The age of the children varied between 2 months and 16 years.
Only two children were vaccinated.
Encephalitis was primary in 5 cases (9.8%),
post-infectious in 29 cases (56.8%),
indeterminate in 17 cases (33.3%).
Initial computed tomography scanning (CT) was negative in three of seven cases and demonstrated hypodensities above the tentorium in four of seven cases (the subacute stage).
The CT is essentially used in the evaluation of calcifications.
The MRI was performed in all cases and showed an abnormal signal especially above the tentorium.
The T1-weighted image (T1W),
T2-weighted image (T2W) and fluid-attenuated inversion
recovery pulse image (FLAIR) were used in routine practice to identify abnormal areas involved in viral encephalitis (abnormal hyperintense on T2W and FLAIR,
abnormal hypointense on T1W).
FLAIR imaging is more sensitive than T2W spin-echo sequences in detecting encephalitic lesions in the acute phase of the illness.
In typical cases,
MRI examination by T2W and
FLAIR imaging can detect the lesions of viral infection within the first 48 h.

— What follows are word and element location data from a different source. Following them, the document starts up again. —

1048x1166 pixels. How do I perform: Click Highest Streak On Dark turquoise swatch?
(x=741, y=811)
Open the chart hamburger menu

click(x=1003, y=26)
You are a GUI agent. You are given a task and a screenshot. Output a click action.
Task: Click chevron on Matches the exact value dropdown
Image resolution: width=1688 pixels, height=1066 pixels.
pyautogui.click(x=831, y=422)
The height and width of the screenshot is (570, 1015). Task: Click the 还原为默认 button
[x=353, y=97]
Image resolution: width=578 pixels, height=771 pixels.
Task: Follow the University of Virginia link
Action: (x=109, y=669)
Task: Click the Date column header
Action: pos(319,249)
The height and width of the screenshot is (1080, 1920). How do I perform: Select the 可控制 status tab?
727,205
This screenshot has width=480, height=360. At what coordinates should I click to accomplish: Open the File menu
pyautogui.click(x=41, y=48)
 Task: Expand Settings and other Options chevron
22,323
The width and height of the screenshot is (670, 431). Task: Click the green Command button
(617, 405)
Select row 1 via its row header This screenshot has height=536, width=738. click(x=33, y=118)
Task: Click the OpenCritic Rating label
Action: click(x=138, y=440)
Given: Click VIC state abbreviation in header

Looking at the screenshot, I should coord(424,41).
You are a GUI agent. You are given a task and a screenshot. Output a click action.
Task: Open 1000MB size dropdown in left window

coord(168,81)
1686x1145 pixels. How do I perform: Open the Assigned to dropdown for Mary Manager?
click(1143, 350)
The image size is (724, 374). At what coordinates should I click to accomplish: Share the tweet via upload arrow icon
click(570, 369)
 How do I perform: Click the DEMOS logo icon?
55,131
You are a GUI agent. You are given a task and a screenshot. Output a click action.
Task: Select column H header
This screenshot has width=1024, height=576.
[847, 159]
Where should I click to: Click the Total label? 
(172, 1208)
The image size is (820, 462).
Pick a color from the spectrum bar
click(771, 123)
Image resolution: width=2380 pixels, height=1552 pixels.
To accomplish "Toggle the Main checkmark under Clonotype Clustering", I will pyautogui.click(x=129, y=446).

Findings in contrast-enhanced T1W imaging (T1W C+) are variable (The enhancement is especially found in meningoencephalitis).
Diffusion weighted imaging (DWI) is used in the early detection of the cytotoxic edema : restricted diffusion and low apparent diffusion coefficient (ADC).
The T2* gradient-echo (GRE) imaging is very useful in detecting hemorrhagic lesions.
T1W hyperintensities are commonly seen also in hemorrhagic lesions.
MR Spectroscopy,
Magnetization transfer ratio (MTR),
Diffusion tensor imaging,
could proof useful in some cases more frequently when differentiating from non-infectious lesions.